Leader of Bafokeng nation delivers a guest lecture at UFS
2011-05-05

 
Kgosi Leruo Molotlegi, leader of the Royal Bafokeng, Proff. Teuns Verschoor, Vice-Rector: Institutional Affairs, Jonathan Jansen, Vice-Chancellor and Rector of our university, and Hendri Kroukamp, Dean of our Faculty Economic and Management Sciences (acting).
Photo: Stephen Collett

Kgosi Leruo Molotlegi, leader of the Royal Bafokeng nation, asked the pertinent questions: Who decides our fate as South Africans? Who owns our future? in the JN Boshoff Memorial Lecture at our university.

He said: “It’s striking that today, with all the additional freedoms and protections available to us, we have lost much of the pioneering spirit of our ancestors. In this era of democracy and capitalist growth (systems based on choice, accountability, and competition), we nevertheless invest government with extraordinary responsibility for our welfare, livelihoods, and even our happiness. We seem to feel that government should not only reconcile and regulate us, but also house us, school us, heal us, employ us, even feed us.
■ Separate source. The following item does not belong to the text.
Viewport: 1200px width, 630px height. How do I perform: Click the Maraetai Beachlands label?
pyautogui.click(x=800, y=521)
“And what government can’t do, the private sector will. Create more jobs, invest in social development and the environment, bring technical innovations to our society, make us part of the global village. But in forfeiting so much authority over our lives and our society to the public and private sectors, I believe we have given away something essential to our progress as people and a nation: the fundamental responsibility we bear for shaping our future according to aims, objectives, and standards determined by us.”
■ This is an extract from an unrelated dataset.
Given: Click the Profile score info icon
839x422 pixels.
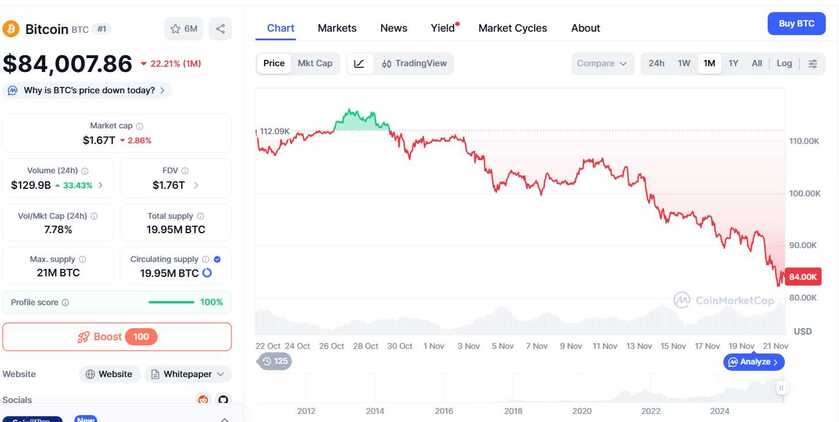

He shared the turnaround of the education system in the 45 schools in the 23 communities of the Bafokeng nation and the effect of greater community, NGOs, the church and other concerned parties’ engagement in the curricula and activities with the audience. School attendance improved from 80% to 90% in two years and the top learners in the matric maths in Northwest were from the Bafokeng nation. 

Kgosi Leruo Molotlegi stressed the need for people to help to make South Africa a better place: “As a country, we speak often of the need for leadership, the loss of principles, a decline in values. But too few of us are willing to accept the risk, the expense, the liability, and sometimes even the blame, that accompanies attempting to make things better. We are trying to address pressing issues we face as a community, in partnership with government, and with the tools and resources available to us as a traditionally governed community. It goes without saying that we can and should play a role in deciding our fate as members of this great country, and in the Royal Bafokeng Nation, as small as it is, we are determined to own our own future.”